**What the task requires:** Starting at the first line of the listing below, retype each line up to and including the one that contains "1568x331 pixels.". Leave pictures out.

*-*-*

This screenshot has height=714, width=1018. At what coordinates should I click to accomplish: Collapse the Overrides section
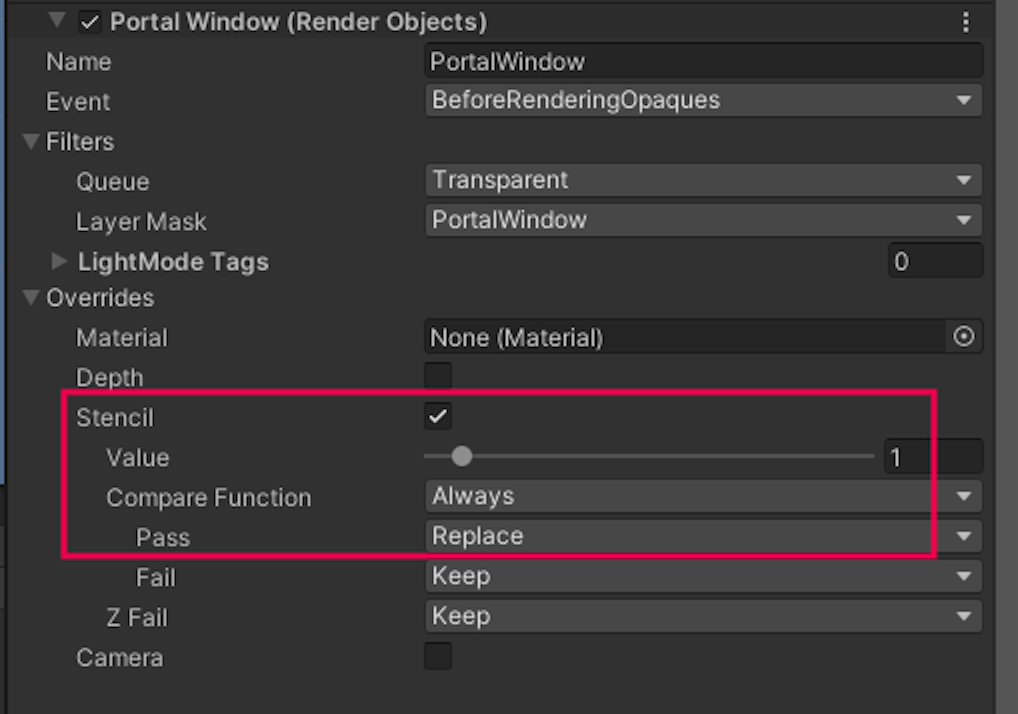[x=31, y=298]
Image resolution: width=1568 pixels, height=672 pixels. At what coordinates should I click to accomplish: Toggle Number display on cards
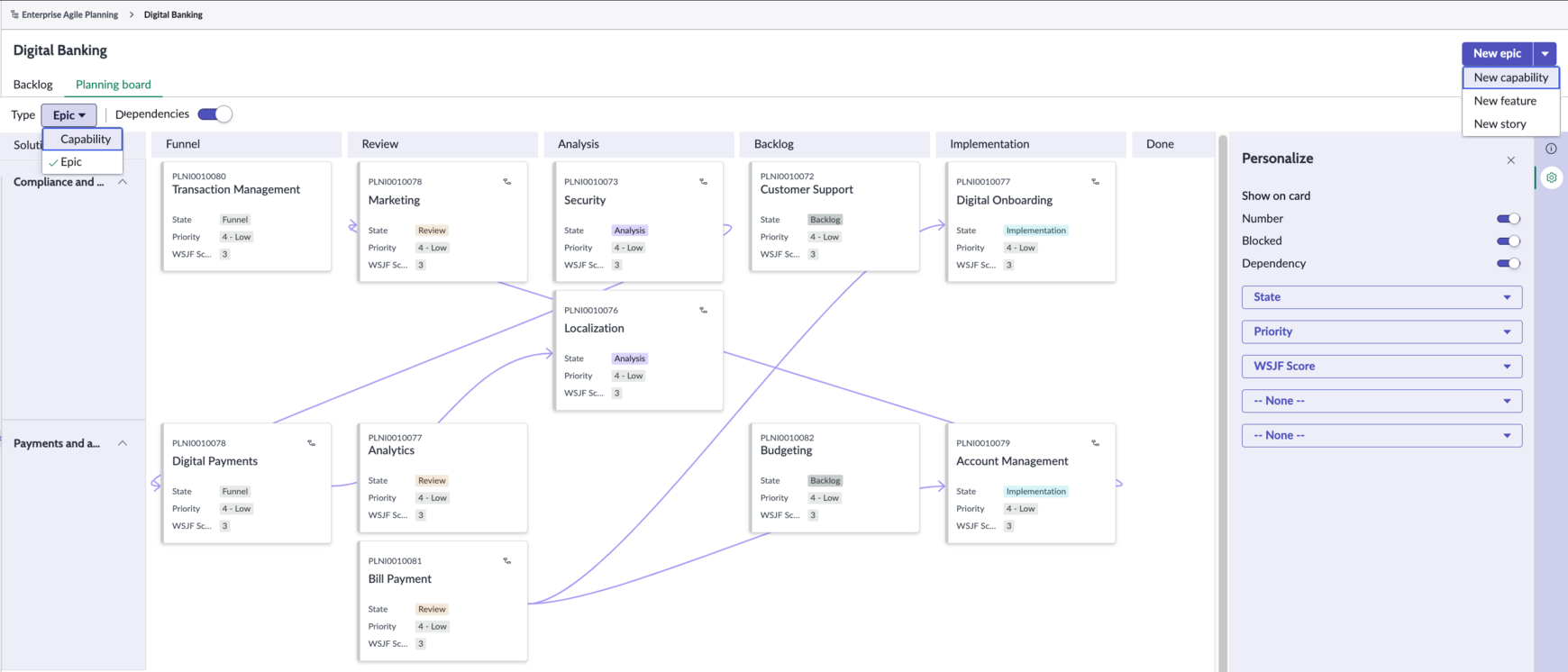pyautogui.click(x=1509, y=219)
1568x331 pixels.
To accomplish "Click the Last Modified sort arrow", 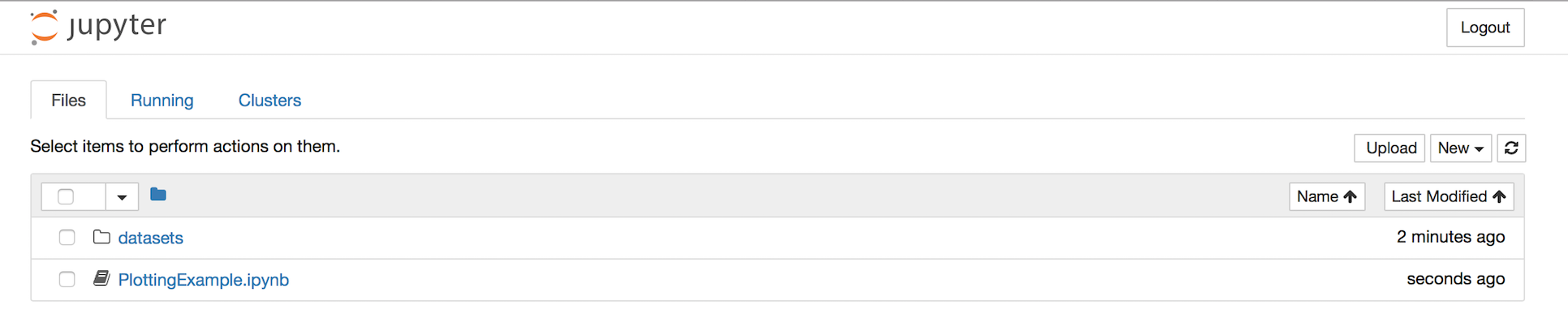I will 1499,196.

*-*-*

**Result for this task:**
This screenshot has height=714, width=1018. At what coordinates should I click to accomplish: Collapse the Overrides section
[x=31, y=298]
Image resolution: width=1568 pixels, height=672 pixels. At what coordinates should I click to accomplish: Toggle Number display on cards
pyautogui.click(x=1509, y=219)
1568x331 pixels.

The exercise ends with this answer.